When it comes to executing a single task, CPUs often outpace GPUs. However, GPUs take the lead in scenarios requiring the simultaneous execution of many tasks, particularly in fields like matrix operations and graphics rendering. It’s important to note that GPUs aren’t universally faster than CPUs; their efficiency depends on the nature of the task and its implementation. Tasks that are predictable and computationally intensive are prime candidates for GPU acceleration.

Ray Tracing

Ray tracing, a marvel of computer graphics, operates on a fascinating principle: each ray emanating from the camera navigates the scene independently, potentially numbering in the hundreds of thousands for a typical setup. The core concept is simple yet profound - tracing light’s journey and simulating its interactions with objects. Imagine a ray projected from the camera, exploring the scene for object encounters. Upon impact, it assesses the object’s color at the point of contact, then launches a new ray from there to further probe the environment. This iterative process continues until the ray either illuminates from a light source or exhausts its maximum bounce limit. The pixel’s hue then reflects either the light source’s color or, in the absence of a hit, the background’s. For a deeper dive into this technique, as well as its counterpart ‘rasterization’, the Wikipedia pages on rasterization and ray tracing offer comprehensive insights.

The interaction between rays and objects can initially follow a ‘brute force’ approach - a thorough but sluggish method of scanning every object, as showcased in Peter Shirley’s first series. The alternative, a Bounding Volume Hierarchy (BVH) tree, introduces efficiency, introduced in the second embarkment. By segmenting the scene into smaller boxes, this method rapidly assesses potential ray interactions, examining objects within a hit box and bypassing empty ones. This approach resembles a binary search algorithm tailored for ray tracing, and is detailed in Shirley’s second series. Dive into the specifics of BVH trees here.

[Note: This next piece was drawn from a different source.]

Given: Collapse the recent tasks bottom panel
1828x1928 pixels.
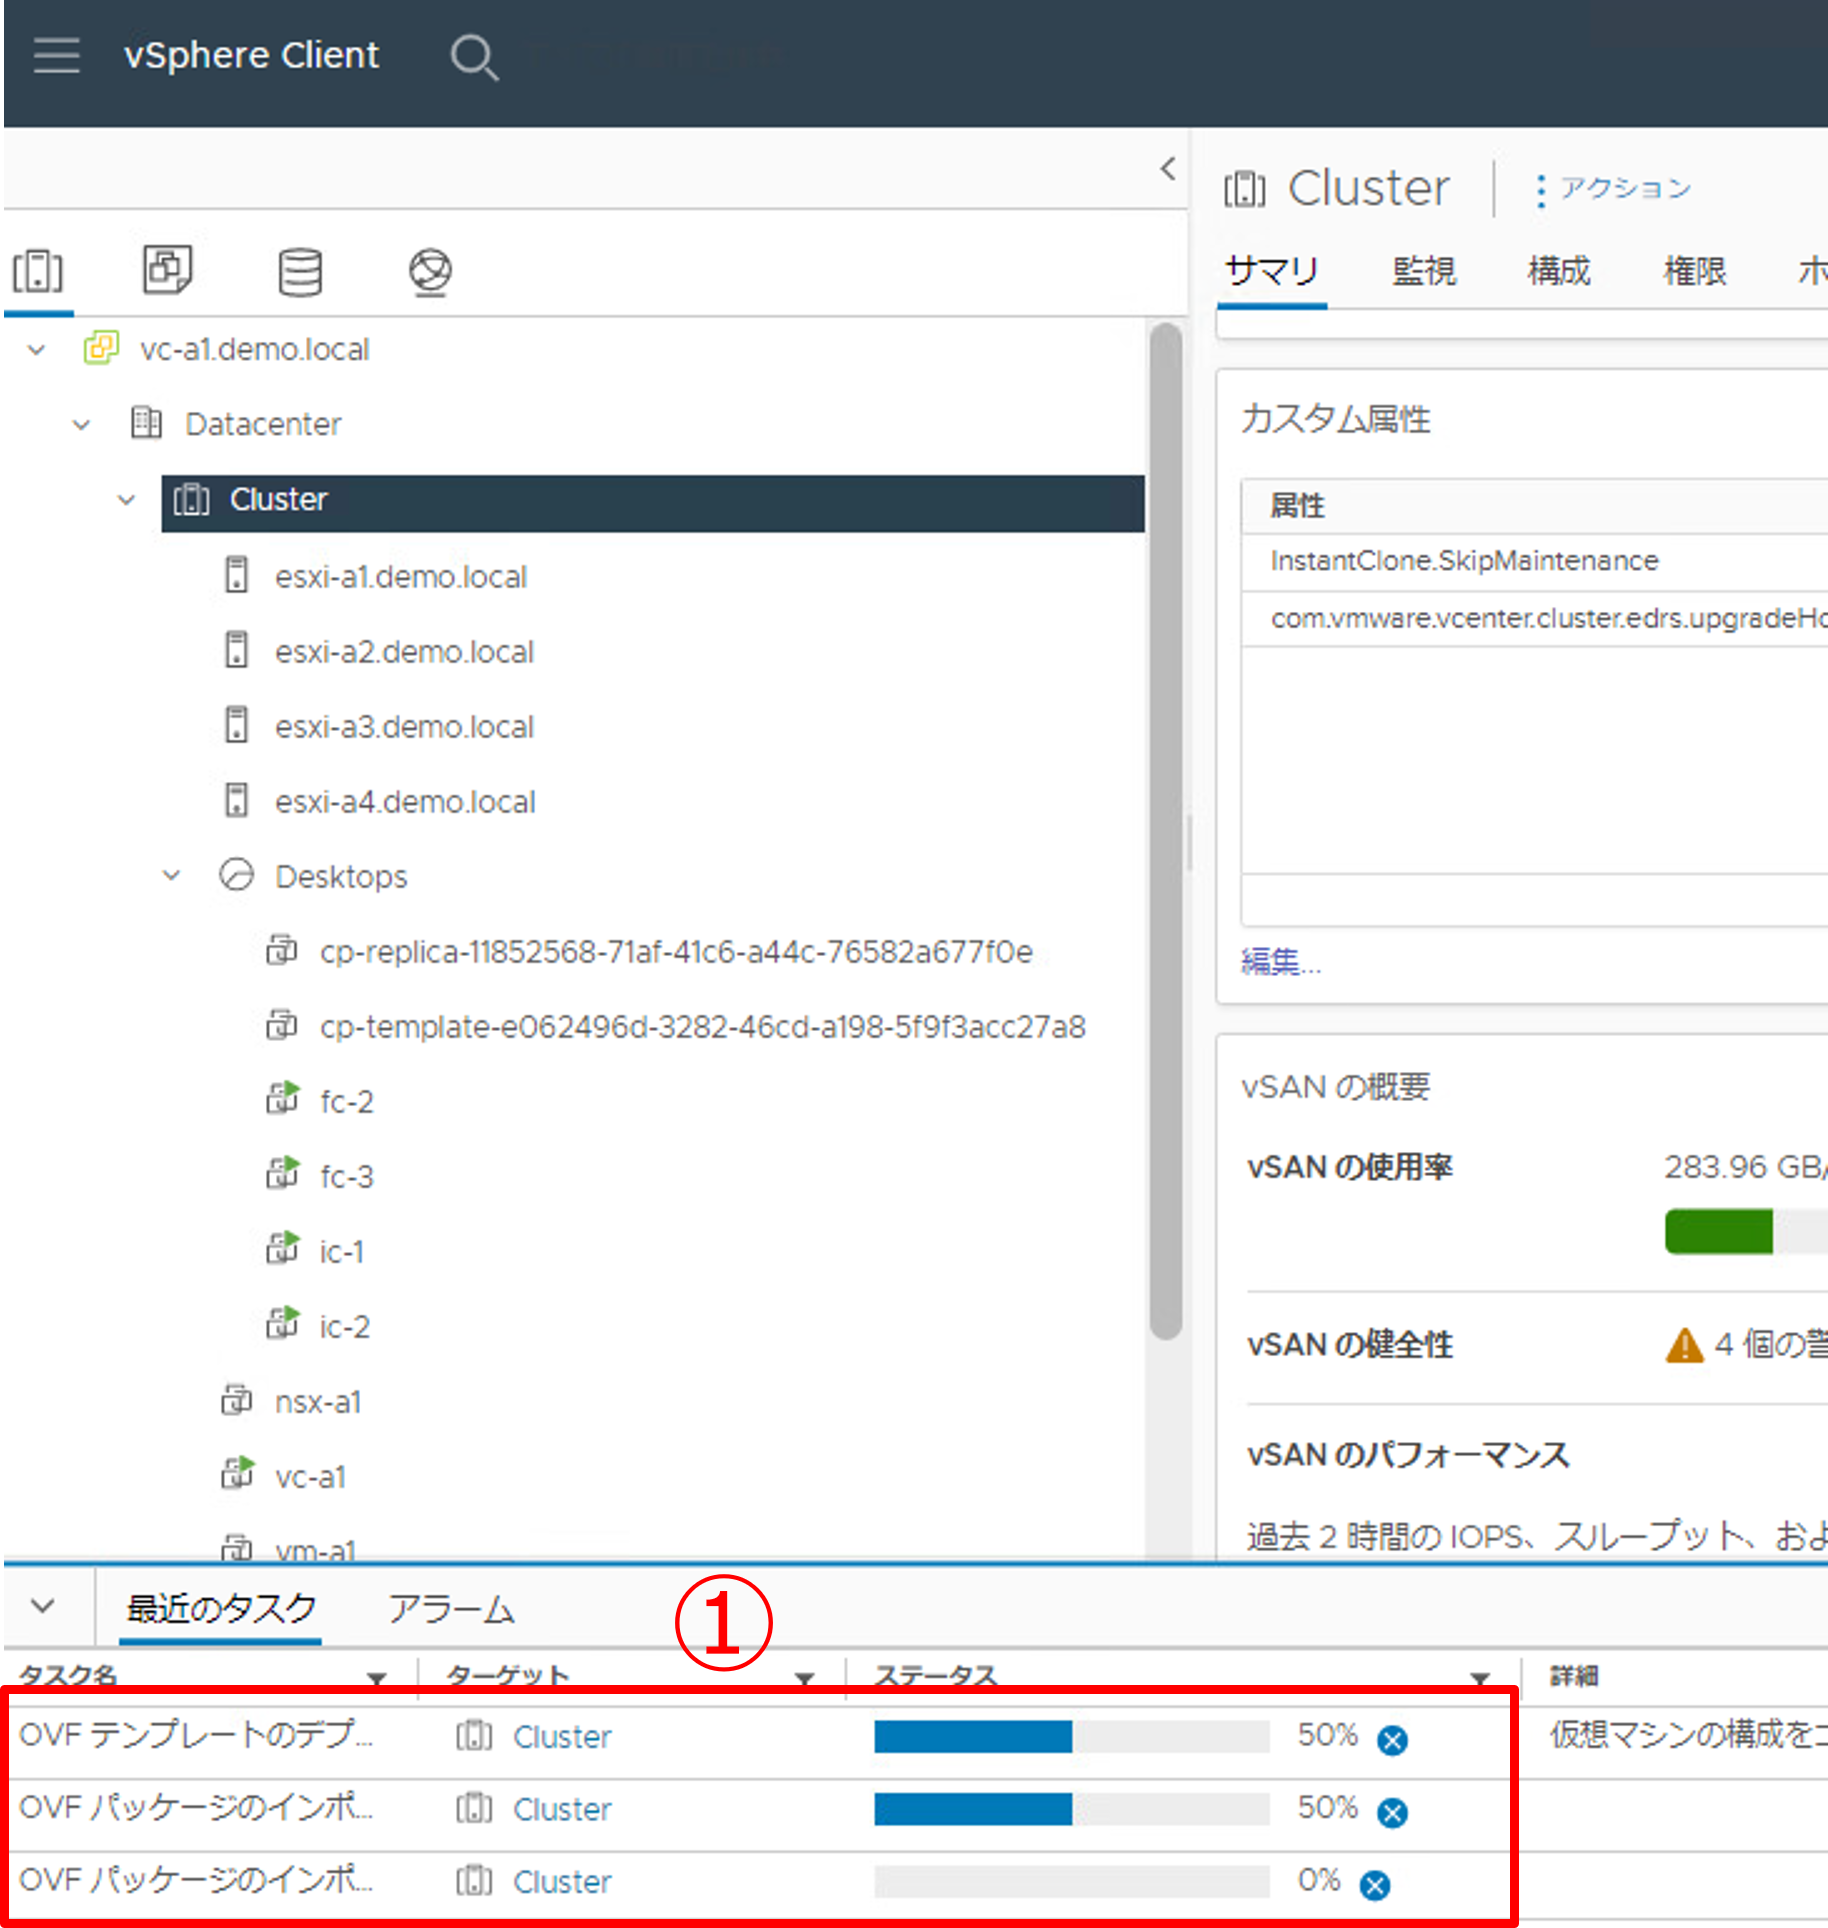Looking at the screenshot, I should pos(43,1606).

Implementing BVH trees on GPUs, however, poses challenges due to their recursive and memory-intensive nature. To enhance efficiency in my CUDA adaptations, I transformed the tree structure into a linear array. This ‘linearization’ process involves constructing the tree on the CPU, then flattening it for GPU usage, yielding significant performance improvements. To illustrate the impact of these optimizations on my setup (AMD5800X, RTX3080, 32GB RAM), here’s a comparison using a test scene (1200x800 pixels, 488 random spheres, 100 samples per pixel, 50 max bounce limit):

  1. Pure CPU (brute force): ~4min40s (single core; extrapolated from 10 to 100 samples per pixel)
  2. Unoptimized CUDA: ~15s (GPU)
  3. Optimized CUDA (brute force): ~6s (GPU)
  4. Optimized CUDA with BVH tree: ~0.5s (GPU)

Clearly, GPUs outperform CPUs, and the BVH tree method significantly trumps the brute force approach in speed.

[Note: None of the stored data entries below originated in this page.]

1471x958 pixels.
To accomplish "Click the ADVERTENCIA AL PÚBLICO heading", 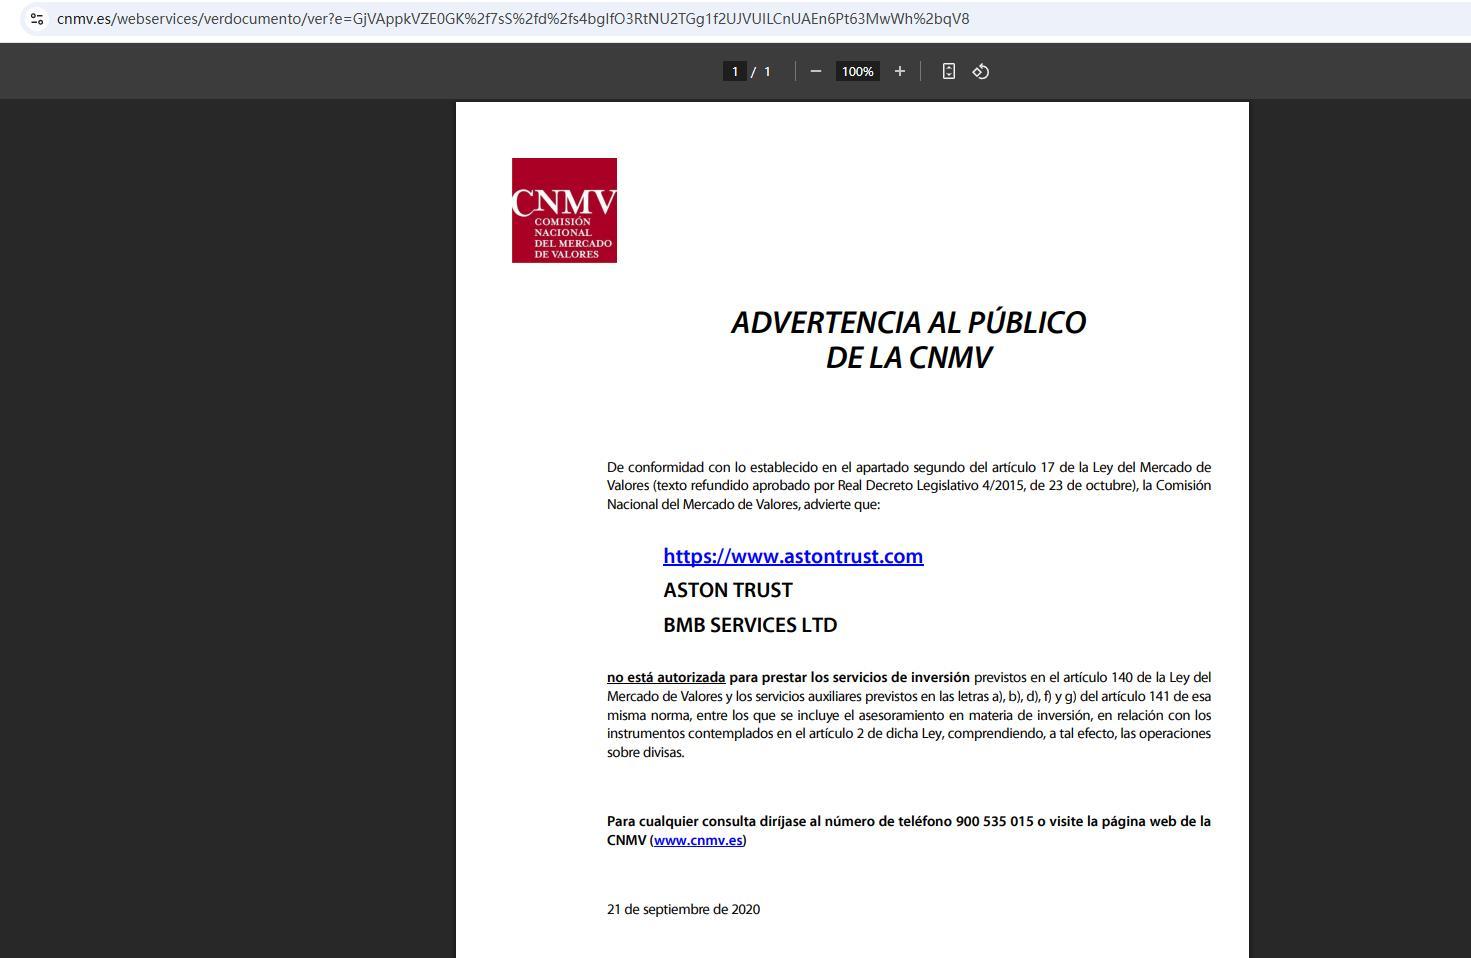I will pos(908,322).
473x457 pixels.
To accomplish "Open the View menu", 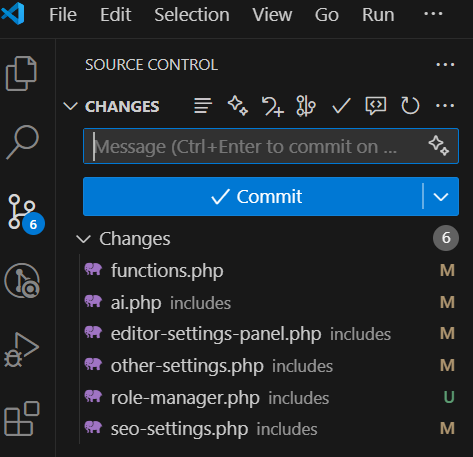I will click(x=272, y=15).
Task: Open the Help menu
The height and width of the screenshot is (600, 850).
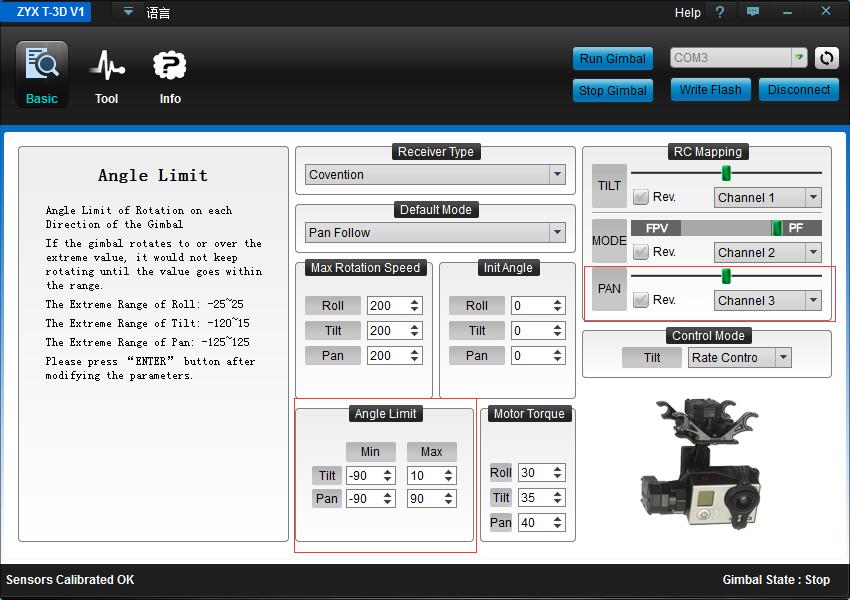Action: point(688,13)
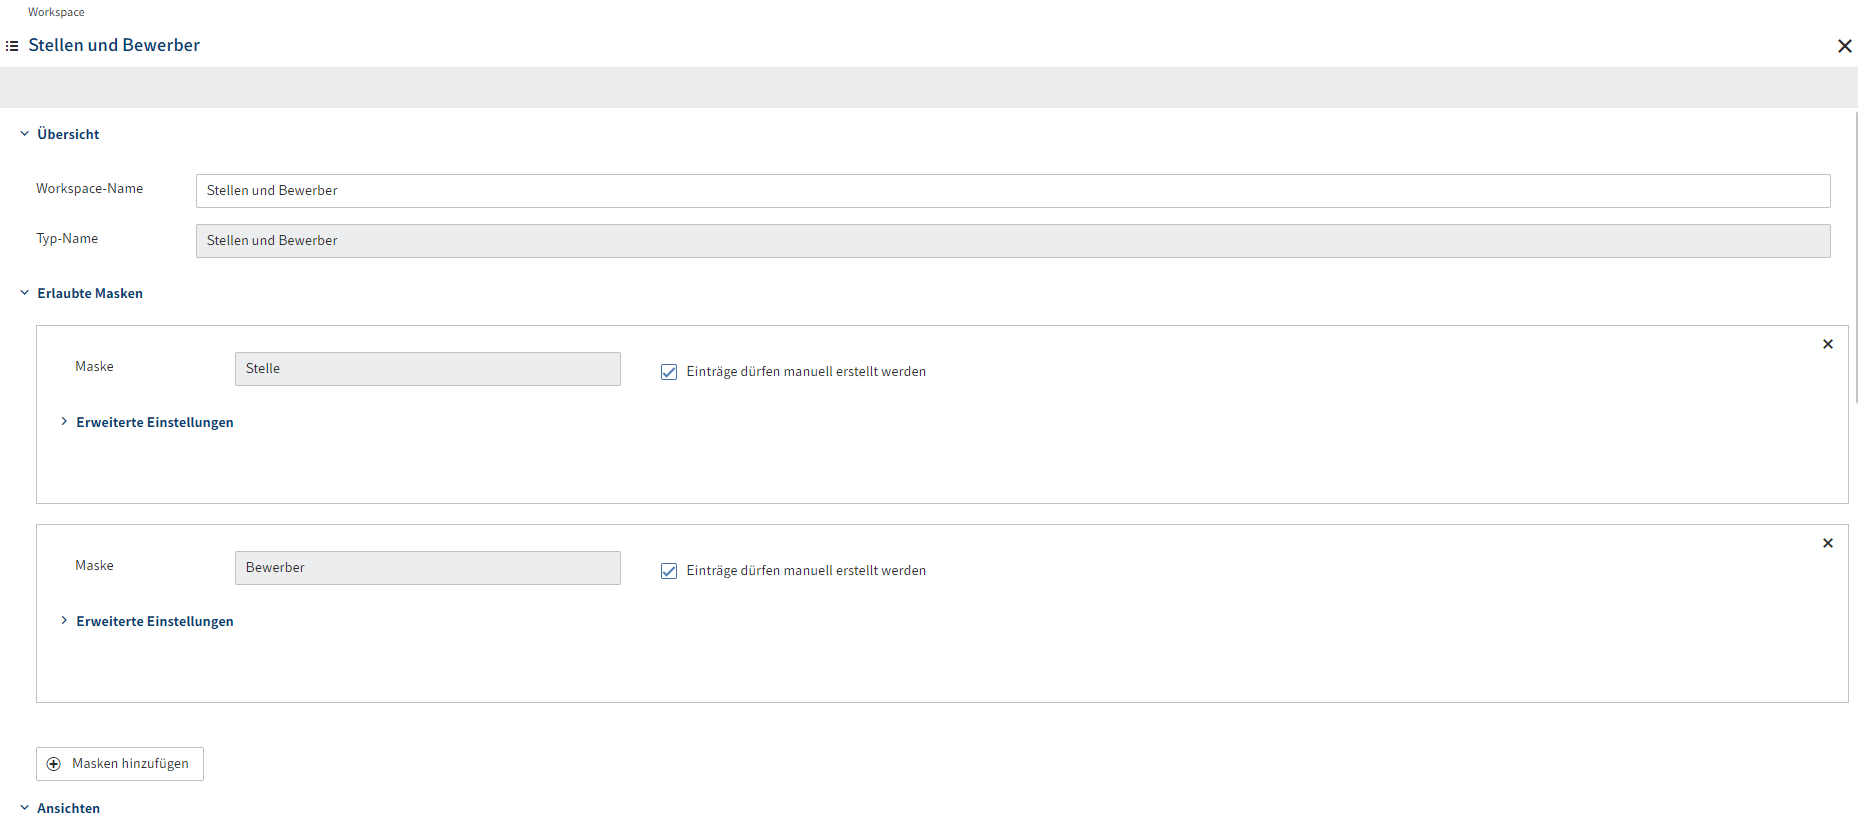This screenshot has height=823, width=1858.
Task: Collapse the Übersicht section
Action: [24, 133]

Random Sphere with Defocus Effect

CUDA Insights

My exploration with CUDA has yielded some valuable insights I’d like to share:

  1. Memory Access and Optimization: The choice of grid, block, and thread sizes in CUDA is crucial, as memory access patterns significantly impact performance. However, it’s important to find a balance and avoid excessive optimization.
  2. Memory Allocation: Opt for cudaMalloc instead of dynamic memory allocation. In my experience, cudaMalloc is noticeably faster.
  3. Parallelization Strategy: Parallelizing over rays, rather than over pixels or samples, has proven more effective. This approach aligns better with CUDA’s architecture.
  4. Code Compilation: Compiling each .cu file into a .o file and then linking them yields faster code. While Roger Allen prefers header files for simplicity and clarity, I’ve found that separating .h and .cu files and using a Makefile for compilation and linking enhances performance.

Final Thoughts

This journey through CUDA and ray tracing has been incredibly enriching. I’ve not only learned a great deal but also enjoyed every step. Once I complete the implementation of the final scene from Peter Shirley’s second book, I plan to release all my code to the public. In the meantime, I welcome any questions or suggestions. Engaging in discussions and sharing knowledge with fellow enthusiasts is something I always look forward to.